While Marny’s family prepared for her funeral, our grandmother was also hospitalized for COVID-19. To my family’s pleasant surprise, she survived. But because of her condition, she was transferred to one of two hospice care centers in the Twin Cities that accepted COVID-19 positive patients. There was no Hmong interpreter provided. Isolated, unable to speak English, and recovering from a speech impediment due to a prior stroke, our grandmother could barely ask for water and couldn’t even request food or to use the restroom. We created spreadsheets and staggered video calls to make sure that someone who spoke English and could understand Hmong was always present. My extended family and I were online with her from the moment she woke until she fell asleep. We weren’t allowed to properly grieve the loss of Marny before being forced to move on because our systems are not properly designed to help LEP and minority patients.
That is why Congress must move beyond just expanding healthcare but ensure that our healthcare services are culturally and linguistically competent. Supporting the Health Equity and Accountability Act (HEAA) of 2020 in the House and Senate is a start. HEAA would create more support for in-language services so that other families do not have to simultaneously be victim, survivor, and interpreter in times of crises. The bill would also disaggregate health racial data, allowing more targeted support of communities affected by specific illnesses.
This pandemic has irreparably harmed my family. I will never hear Marny laugh again or share another drink with her as we discuss the educational needs of Southeast Asian students. When I return to Minnesota, I will be greeted only by the empty seat that should have been reserved for her. But I know that if she were still alive, she would say that it is unconscionable for Senate leadership to prioritize a Supreme Court nominee to dismantle the ACA instead of providing COVID-19 relief to Americans. But she is not, so we must speak in her place and preserve her memory, not in our words, but in our actions and bend the arc of justice toward a more just and equitable future for everyone.

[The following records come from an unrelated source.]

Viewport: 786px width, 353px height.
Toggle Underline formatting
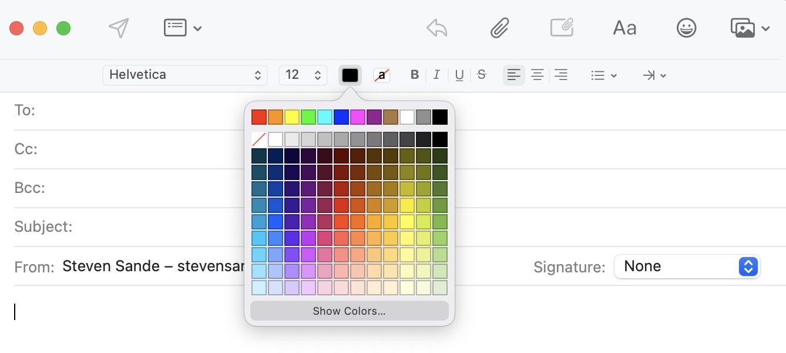tap(459, 75)
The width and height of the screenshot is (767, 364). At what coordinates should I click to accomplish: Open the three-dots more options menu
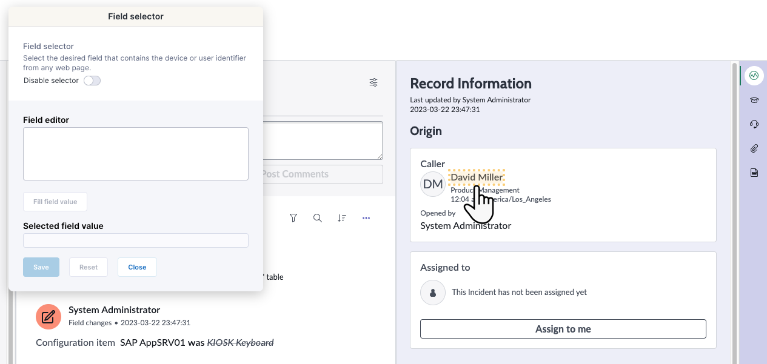click(x=366, y=218)
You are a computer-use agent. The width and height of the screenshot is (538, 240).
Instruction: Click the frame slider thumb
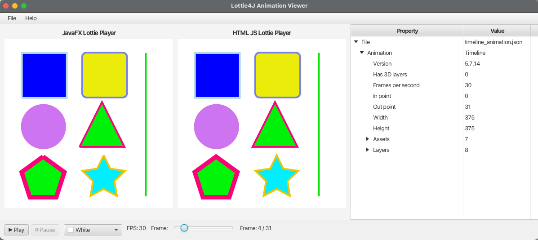tap(184, 228)
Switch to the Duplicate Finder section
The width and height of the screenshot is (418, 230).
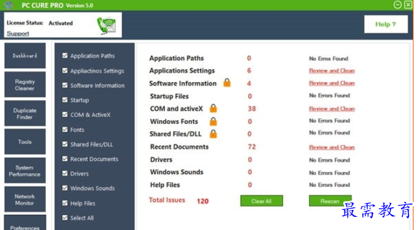click(x=25, y=114)
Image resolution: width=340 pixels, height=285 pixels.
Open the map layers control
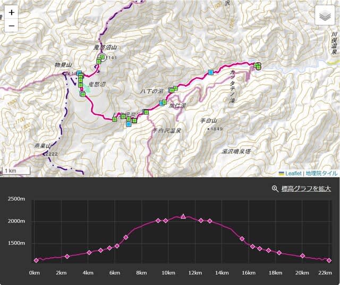point(324,16)
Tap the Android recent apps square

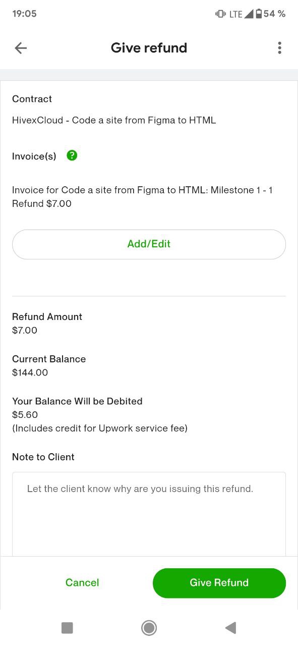(67, 628)
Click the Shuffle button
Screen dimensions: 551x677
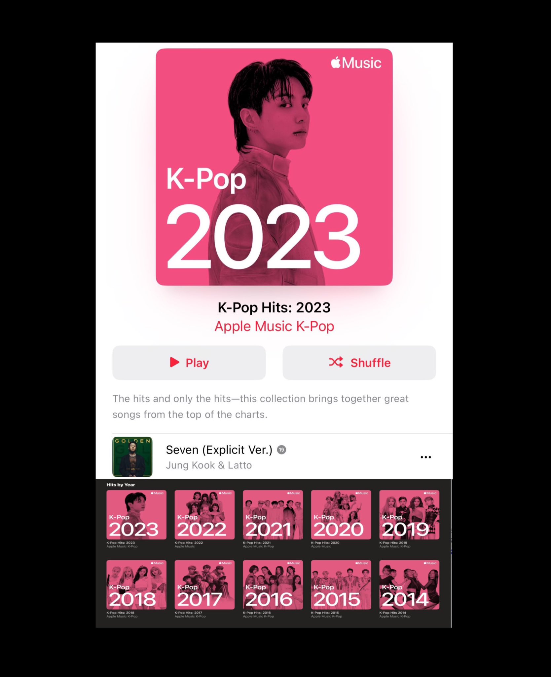point(359,363)
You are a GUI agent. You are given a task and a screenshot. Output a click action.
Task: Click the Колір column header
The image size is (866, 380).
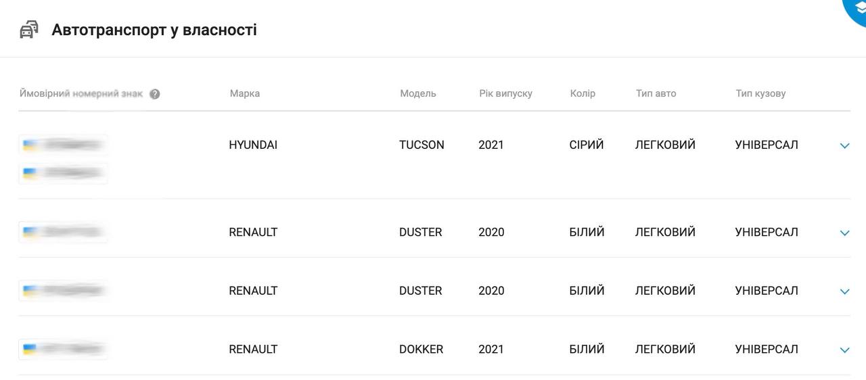tap(583, 93)
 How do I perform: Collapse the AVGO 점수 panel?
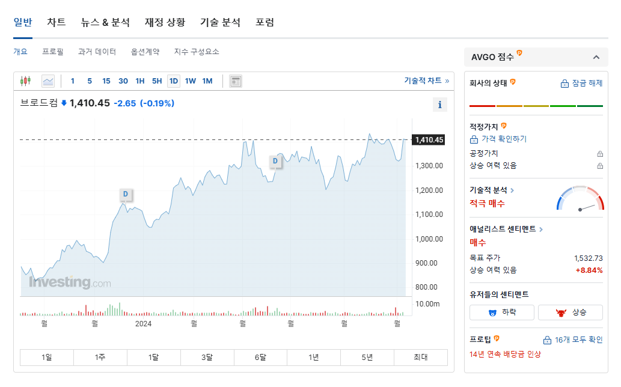[x=597, y=56]
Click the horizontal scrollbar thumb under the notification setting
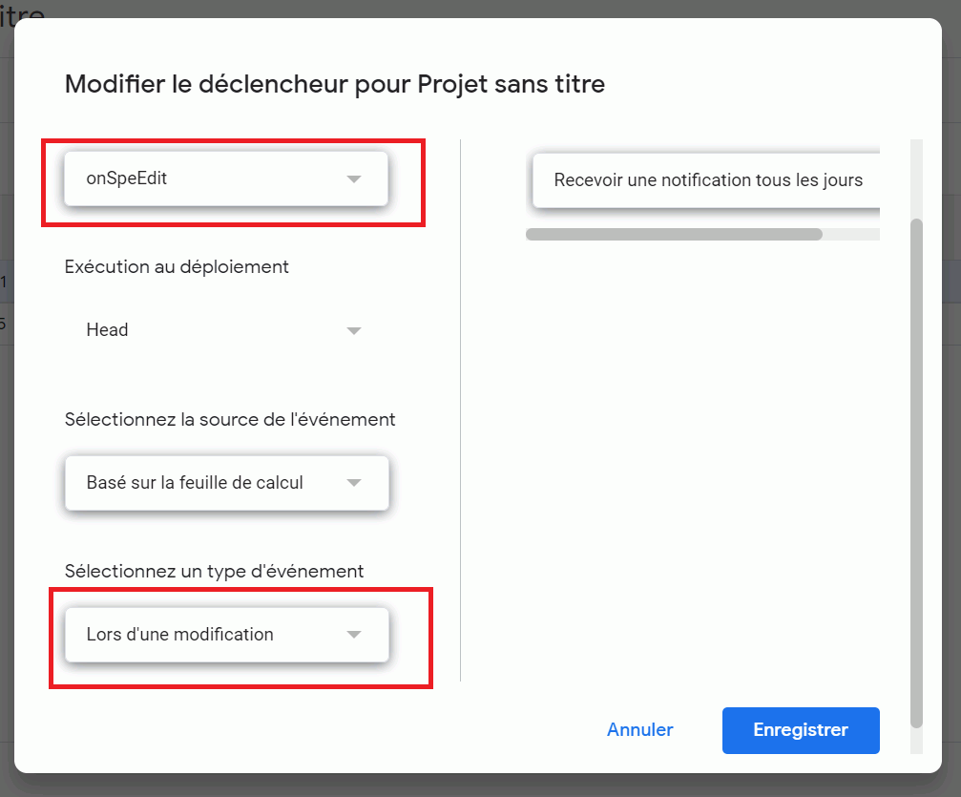 674,234
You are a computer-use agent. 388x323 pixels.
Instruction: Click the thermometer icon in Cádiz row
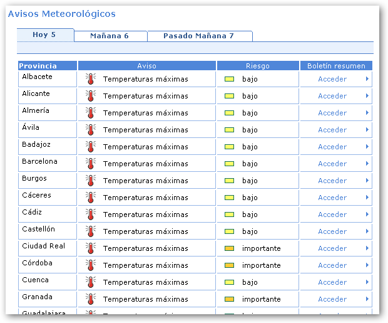91,214
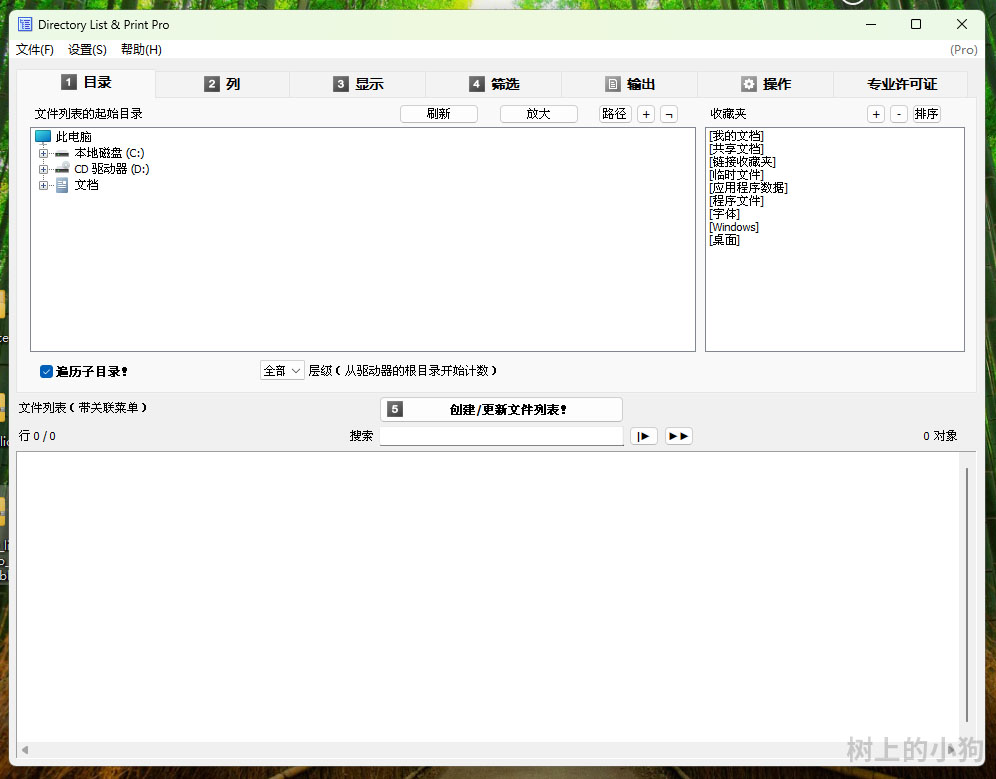996x779 pixels.
Task: Add a favorite with the 收藏夹 plus button
Action: point(876,114)
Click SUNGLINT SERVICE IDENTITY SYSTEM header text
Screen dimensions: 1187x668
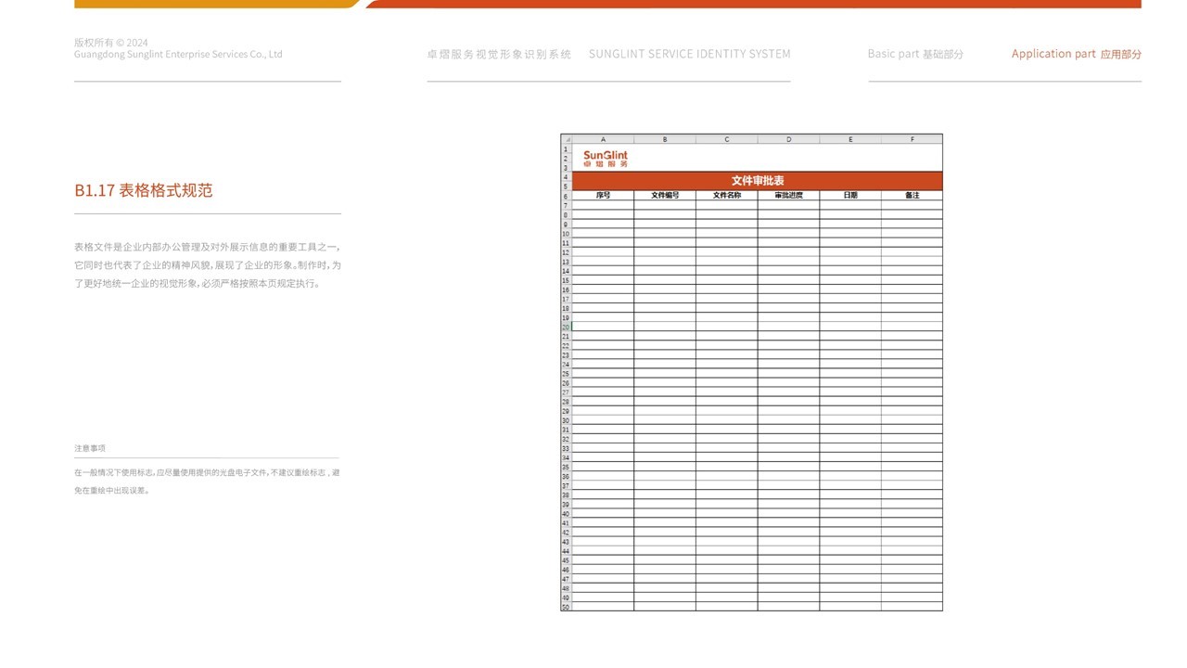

Kham Moua is SEARAC’s Director of National Policy. Email him at kham@searac.org.
Footnotes:
1 According to a recent analysis by the Kaiser Family Foundation, current federal support for COVID-19 testing and treatment for uninsured individuals do not provide “comprehensive access and protection from high medical bills as traditional insurance.” https://www.kff.org/policy-watch/limitations-of-the-program-for-uninsured-covid-19-patients-raise-concerns
The opinions expressed in this article are those of the author and do not necessarily reflect those of the Diverse Elders Coalition.